With few exceptions, spying on the data on cell phones remains a scandal that demands urgent consequences — from us individually, the Pegasus manufacturer NSO, and the EU, says Martin Muno.
Hacking into electronic devices and spying on data is nothing new but the Pegasus cyber attack has taken it to the next level
It sounds like something out of a science fiction dystopia: In many countries, intelligence agencies and police authorities are using the Pegasus spy program to monitor journalists, lawyers and opposition activists.
"Pegasus" is a Trojan that turns cellphones into data zombies — emails, encrypted messenger messages and calendar entries can be read; the microphone and camera can be switched on unnoticed.

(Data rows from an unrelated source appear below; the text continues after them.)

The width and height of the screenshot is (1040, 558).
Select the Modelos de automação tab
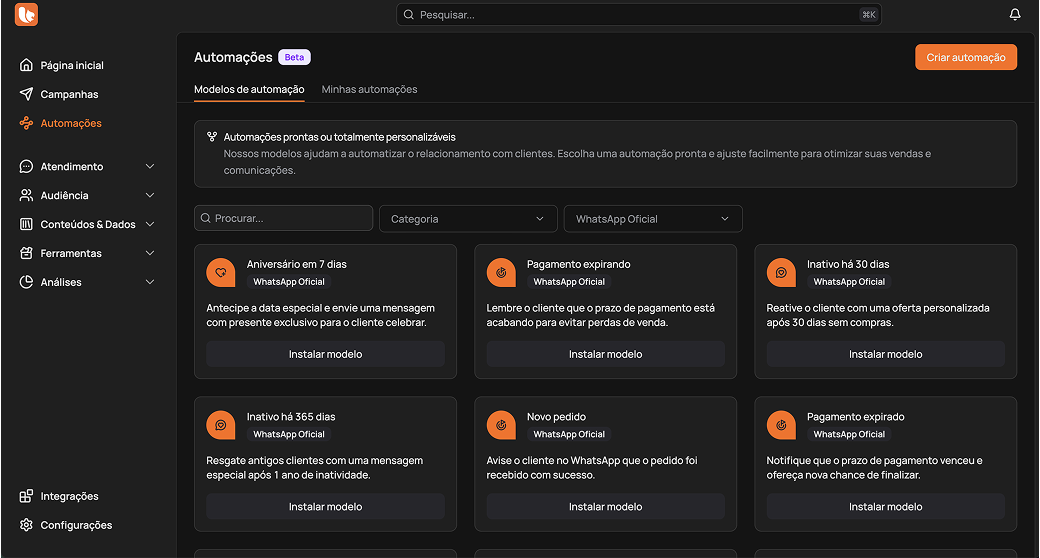[x=249, y=89]
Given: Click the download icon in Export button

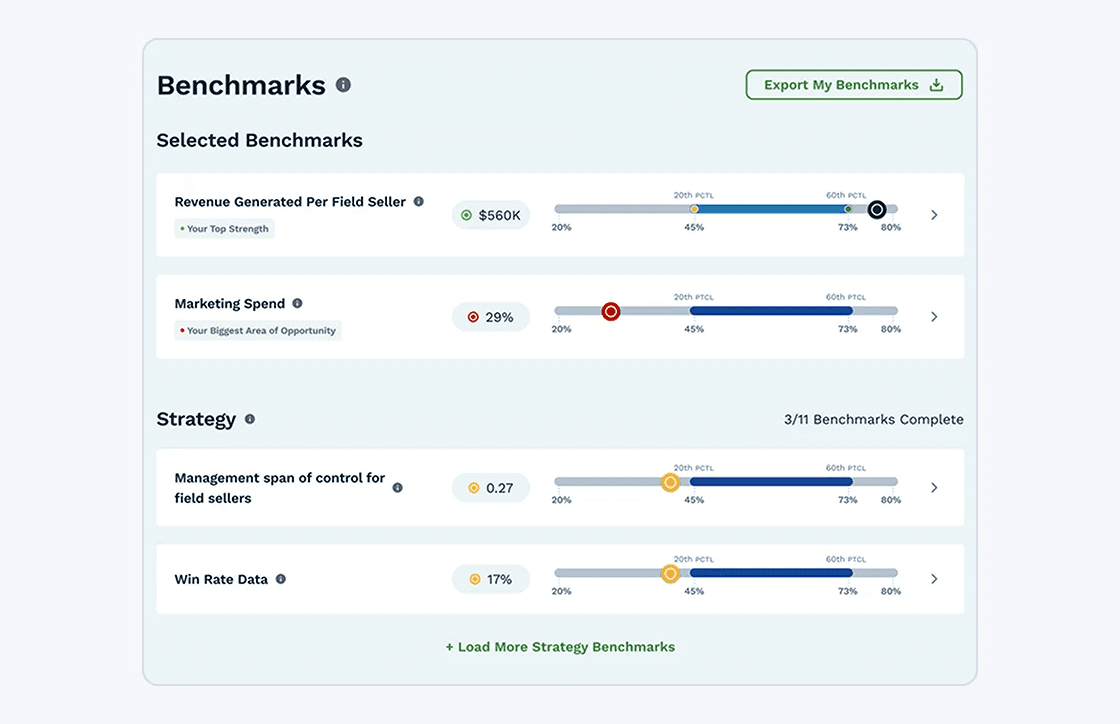Looking at the screenshot, I should (x=936, y=85).
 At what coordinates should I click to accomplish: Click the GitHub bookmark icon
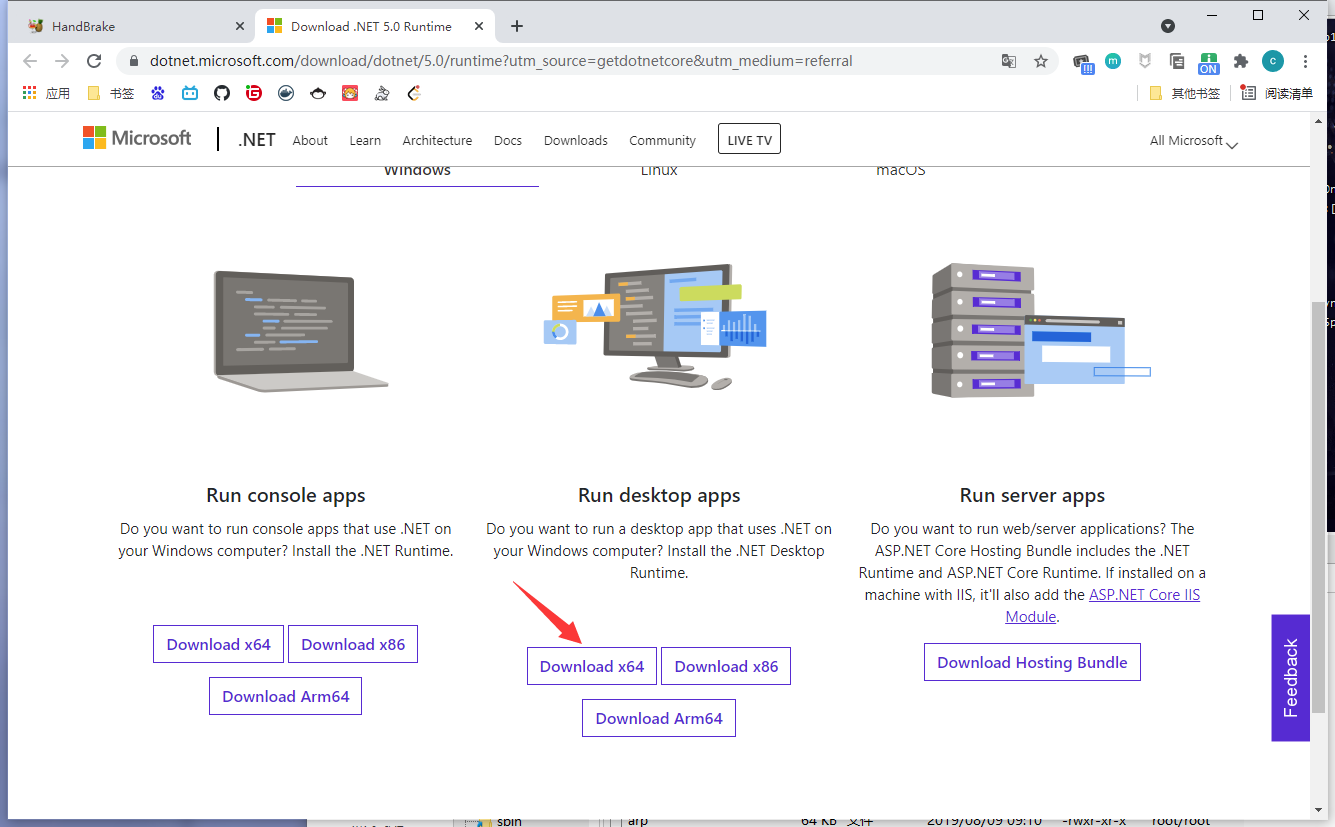point(222,93)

The attack does not even have to come via an infected email or website but can also be triggered via manipulated cell towers. This means that even prudent users have no chance of protecting their data. Pegasus is thus an effective and cruel cyberweapon that, according to current findings, was also used in connection with the murder of Saudi journalist Jamal Khashoggi in the fall of 2018.
The manufacturer of the software, the Israeli cyber intelligence NSO Group, claims to sell it only to verified government agencies and exclusively for the purpose of fighting terrorism and crime. But we know from painful experience that it is not only in dictatorships where the line to illegal surveillance becomes blurred.
The whole thing is scandalous— but doesn't really come as a surprise. Since the revelations by Edward Snowden, we have known how great the hunger for data is even among democratically legitimized intelligence services — for example, when the US intelligence service NSA spied on the cell phone of German Chancellor Angela Merkel for years without being detected.
Pegasus attacks on iPhones are also nothing new. As early as five years ago, the iOS operating systems of Apple phones had security vulnerabilities that allowed Pegasus to tap into data. Apple needed several updates to close the gap — which permanently damaged the company's security reputation.
Nothing new, then, but scary nonetheless because this is apparently also about murder, imprisonment and intimidation. There should be three consequences from the Pegasus revelations — one for each and every one of us, one for NSO Group, and one for the European Union.
The first is simple: We should all be aware that our data stored on mobile devicesare only partially secure, even when encrypted. What is meant for our eyes only does not belong on a cell phone — from intimate videos to confidential information. And we should be skeptical when our governments justify the need for more and more state Trojans with the fight against crime, as it recently happened in Germany.
The second consequence concerns the Pegasus manufacturer NSO, which — as is unfortunately common practice in such cases — washes its hands of the matter. Anyone who provides spy software to authoritarian governments such as those in Belarus or Saudi Arabia is complicit in human rights violations up to and including murder. This would then also be a case for the Israeli prosecution. Or the government, which would regulate the export of the software more rigorously.
Finally, the EU must step up. Viktor Orban's Hungarian government initially waited 24 hours without addressing the allegations of using Pegasus against reporters. Then Foreign Minister Peter Szijjarto merely ruled out the possibility that the civilian intelligence service he oversees — one of five Hungarian intelligence agencies — had used the software.
A real denial looks different. If it transpires that Hungary is bullying the press in this way, then the country has no place in the EU. Then action is needed, not just words of warning. Because then — finally — sanctions must be imposed to wipe the smile off Orban's face as he pockets EU funds while trampling all over democratic values at the same time. It's time for Commission President Ursula von der Leyen to act decisively.
This piece has been translated from German.